**EXERCISE REQUIREMENTS**.
What is needed is an exact copy of every line from the one containing "Expand the Velg ytelse dropdown arrow" through the end of the entries; please set it down without any pictures.

**ENTRIES SHOWN**.
---*---
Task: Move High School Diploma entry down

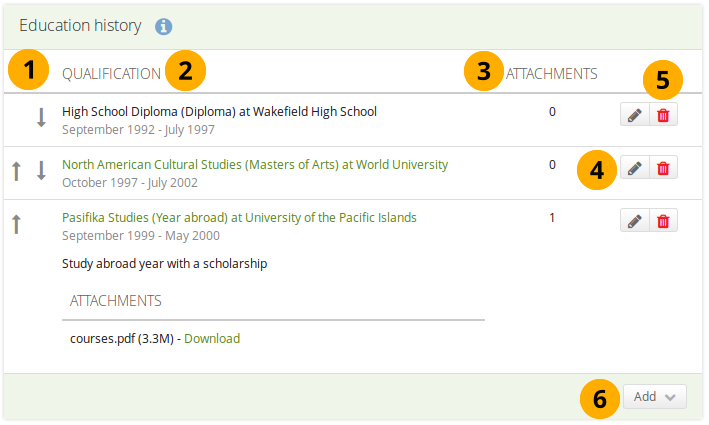Action: (41, 118)
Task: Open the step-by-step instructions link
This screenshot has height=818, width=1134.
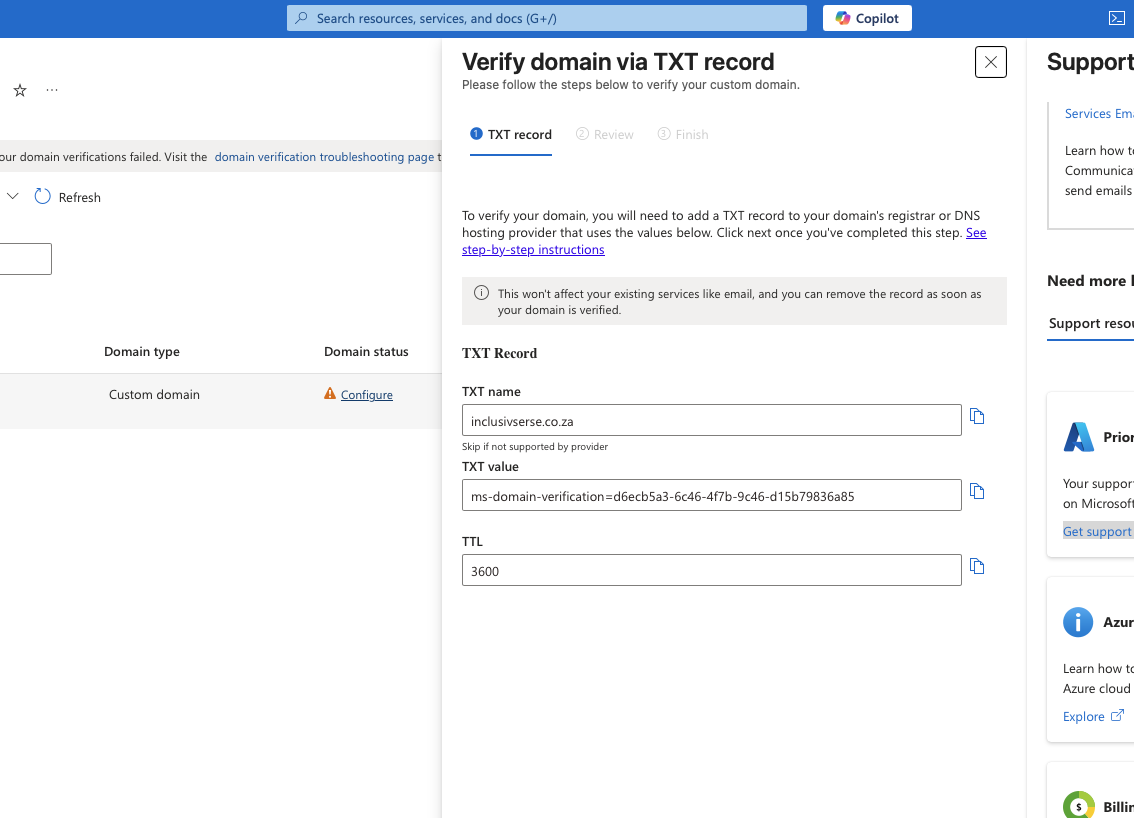Action: (x=533, y=249)
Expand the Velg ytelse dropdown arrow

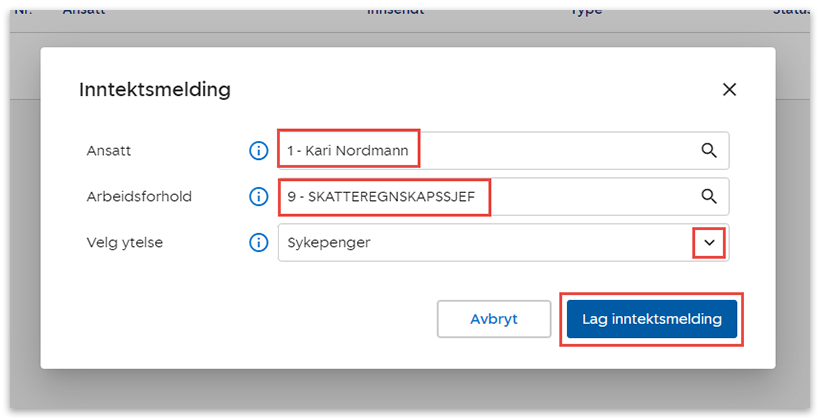point(709,243)
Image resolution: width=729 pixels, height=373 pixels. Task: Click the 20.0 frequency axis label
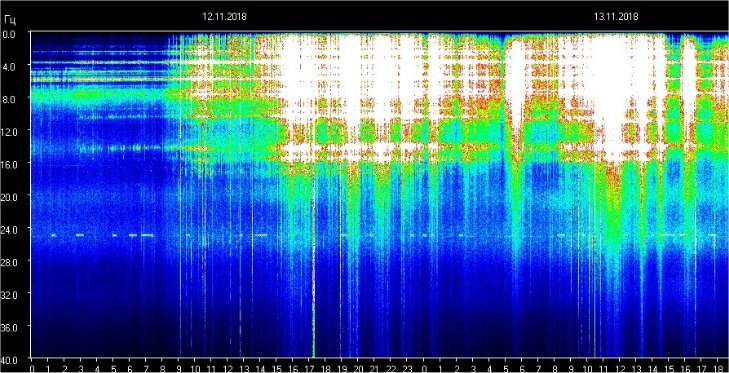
---*---
**PROBLEM SOLUTION**.
Expand the Velg ytelse dropdown arrow

point(709,243)
Image resolution: width=729 pixels, height=373 pixels. Task: Click the 20.0 frequency axis label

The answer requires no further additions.